SOS jokes
Hang in there, ya emo bastards! Remember, you could always be dead. Oh, too soon?
No wonder they wanna die so much. I'd wanna die too if I was a freak who listens to Black Veil Brides!
Anybody got a knife? I mean, an emo dildo?
Why are cancer kids so fly?
Because they got the drip.
Your forehead is so big we could fit the whole alphabet on there.
Roses are red, violets are blue, poetry is gay, and so are you.
So guys, I have a friend who is named Sarah, and I was riding bikes with her the other day, and she told me she is gay. I totally support her. I love that she is open about it and not scared to tell people about it. I hope you guys can support her too! I love you all! :)))
Memes
Why do farts smell?
So deaf people can enjoy them as well.
So I went to a church and I asked a friend, "Is the picture on the wall Jesus, and does it have three nails or one nail?" Oh wait, that's not Jesus, he is not doing the T pose that he invited.
What do orphans go to church for?
So they can call someone "father."
Your mum is so fat that when she looks in the mirror, the mirror cracked!
Your hairline is so repulsive that my entire family got eye cancer from seeing it, and it goes so far back that you be looking like Vegeta.
You ever had sex with a woman that is so fat, it counted as a threesome?
I aced my poker test...
My teacher asked me to reflect on my work, so I got a mirror...
A caffeinated vampire goes to sleep in a coffin...
Do you get my puns? No, because you can't seem to get a grasp on how bad they are...
When a fat person wants to kill themselves, why are they so worried? The diabetes will get to them sooner or later!
So, I went up to an Australian girl. She looked like she was 20, and I said, "Can I have your phone number, sweetheart?" She said, "696969." I said, "Oh, haha, okay." A few days later, her mother called me and said she's 15.
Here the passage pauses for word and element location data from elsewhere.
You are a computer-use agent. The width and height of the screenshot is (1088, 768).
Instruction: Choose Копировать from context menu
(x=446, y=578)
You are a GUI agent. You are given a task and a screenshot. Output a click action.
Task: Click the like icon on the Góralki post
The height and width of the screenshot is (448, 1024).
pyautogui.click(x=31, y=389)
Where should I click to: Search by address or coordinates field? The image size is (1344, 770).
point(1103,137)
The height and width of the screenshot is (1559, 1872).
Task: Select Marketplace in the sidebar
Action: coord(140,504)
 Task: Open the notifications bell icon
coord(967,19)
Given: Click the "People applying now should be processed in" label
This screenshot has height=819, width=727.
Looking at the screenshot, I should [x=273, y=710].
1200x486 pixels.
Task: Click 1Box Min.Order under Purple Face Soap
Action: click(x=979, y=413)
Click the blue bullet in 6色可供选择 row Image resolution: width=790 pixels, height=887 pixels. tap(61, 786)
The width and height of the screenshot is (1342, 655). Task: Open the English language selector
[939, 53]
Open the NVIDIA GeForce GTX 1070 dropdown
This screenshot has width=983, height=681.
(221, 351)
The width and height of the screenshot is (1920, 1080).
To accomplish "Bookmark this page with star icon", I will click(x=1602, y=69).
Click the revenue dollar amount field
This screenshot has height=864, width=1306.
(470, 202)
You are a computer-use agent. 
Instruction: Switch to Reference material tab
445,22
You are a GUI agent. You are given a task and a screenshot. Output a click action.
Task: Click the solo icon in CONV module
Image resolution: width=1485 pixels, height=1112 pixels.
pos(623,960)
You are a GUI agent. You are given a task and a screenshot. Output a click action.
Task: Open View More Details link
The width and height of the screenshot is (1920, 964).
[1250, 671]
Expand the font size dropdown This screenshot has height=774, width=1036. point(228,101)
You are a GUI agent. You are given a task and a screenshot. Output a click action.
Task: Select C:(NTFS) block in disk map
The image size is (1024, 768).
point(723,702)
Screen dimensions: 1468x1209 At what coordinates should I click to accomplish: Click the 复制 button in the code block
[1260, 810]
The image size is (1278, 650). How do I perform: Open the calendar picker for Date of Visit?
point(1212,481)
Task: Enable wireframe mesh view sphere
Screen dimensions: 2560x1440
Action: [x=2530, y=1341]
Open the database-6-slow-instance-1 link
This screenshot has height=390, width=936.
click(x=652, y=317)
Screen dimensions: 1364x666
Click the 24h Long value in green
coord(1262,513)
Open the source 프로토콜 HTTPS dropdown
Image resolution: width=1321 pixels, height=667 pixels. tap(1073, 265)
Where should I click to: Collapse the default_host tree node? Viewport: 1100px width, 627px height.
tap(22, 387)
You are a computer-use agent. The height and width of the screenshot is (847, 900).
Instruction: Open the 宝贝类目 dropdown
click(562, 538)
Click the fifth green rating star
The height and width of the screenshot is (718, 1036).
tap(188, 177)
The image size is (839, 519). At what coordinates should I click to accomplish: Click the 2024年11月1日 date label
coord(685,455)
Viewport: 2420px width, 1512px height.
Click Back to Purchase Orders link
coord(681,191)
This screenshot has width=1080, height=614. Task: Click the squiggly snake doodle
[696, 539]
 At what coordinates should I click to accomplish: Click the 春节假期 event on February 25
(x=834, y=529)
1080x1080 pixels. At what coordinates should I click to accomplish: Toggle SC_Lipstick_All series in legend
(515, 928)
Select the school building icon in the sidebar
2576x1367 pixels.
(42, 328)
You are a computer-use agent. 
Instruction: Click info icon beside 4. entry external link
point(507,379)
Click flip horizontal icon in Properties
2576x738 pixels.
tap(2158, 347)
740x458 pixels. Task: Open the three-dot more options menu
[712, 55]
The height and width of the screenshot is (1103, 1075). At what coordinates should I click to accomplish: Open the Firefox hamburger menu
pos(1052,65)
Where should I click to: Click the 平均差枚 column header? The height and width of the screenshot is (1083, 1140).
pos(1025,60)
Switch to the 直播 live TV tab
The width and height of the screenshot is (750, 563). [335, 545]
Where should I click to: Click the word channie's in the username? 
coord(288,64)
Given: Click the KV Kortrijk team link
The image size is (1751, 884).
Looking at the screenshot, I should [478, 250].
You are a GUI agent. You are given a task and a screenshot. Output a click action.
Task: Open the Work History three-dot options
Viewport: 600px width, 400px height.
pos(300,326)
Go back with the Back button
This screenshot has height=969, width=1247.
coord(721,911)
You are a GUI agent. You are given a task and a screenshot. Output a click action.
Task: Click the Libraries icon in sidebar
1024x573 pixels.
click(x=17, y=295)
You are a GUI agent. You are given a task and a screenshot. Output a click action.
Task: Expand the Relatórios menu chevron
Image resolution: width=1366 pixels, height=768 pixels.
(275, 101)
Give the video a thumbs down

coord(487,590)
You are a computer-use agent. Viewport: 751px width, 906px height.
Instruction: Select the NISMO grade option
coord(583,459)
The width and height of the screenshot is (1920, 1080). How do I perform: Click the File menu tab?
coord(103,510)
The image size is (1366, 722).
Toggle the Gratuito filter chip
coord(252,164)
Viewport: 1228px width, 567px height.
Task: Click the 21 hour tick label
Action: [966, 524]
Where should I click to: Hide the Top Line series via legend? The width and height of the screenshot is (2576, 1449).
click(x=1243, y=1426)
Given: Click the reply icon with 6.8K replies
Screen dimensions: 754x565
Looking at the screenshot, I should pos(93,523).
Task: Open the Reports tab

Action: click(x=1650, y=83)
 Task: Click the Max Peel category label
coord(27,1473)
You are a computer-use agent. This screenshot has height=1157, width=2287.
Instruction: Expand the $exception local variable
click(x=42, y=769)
So, my parents were telling me about this dark joke they made 17 years ago, but they didnβt actually tell me the joke... I was the joke. πππππππππ
Your dad is so stupid that when he jumped the fence, the gate was open.
A person went to tell a joke: "Knock knock!" "Whoβs there?" "I donβt remember!" (I think we need to moove on to the next joke now.)
I just now made this one up! Then I realized it is in the cow category, so I added the moove on part! π
I heard they're making a film about Jimmy Savile, it's a very touchy subject.
I heard the film about is so boring it puts you to sleep.
My joke is so diam funny, or so damn funny.
Yo mama so old that when she farts, she farts dust!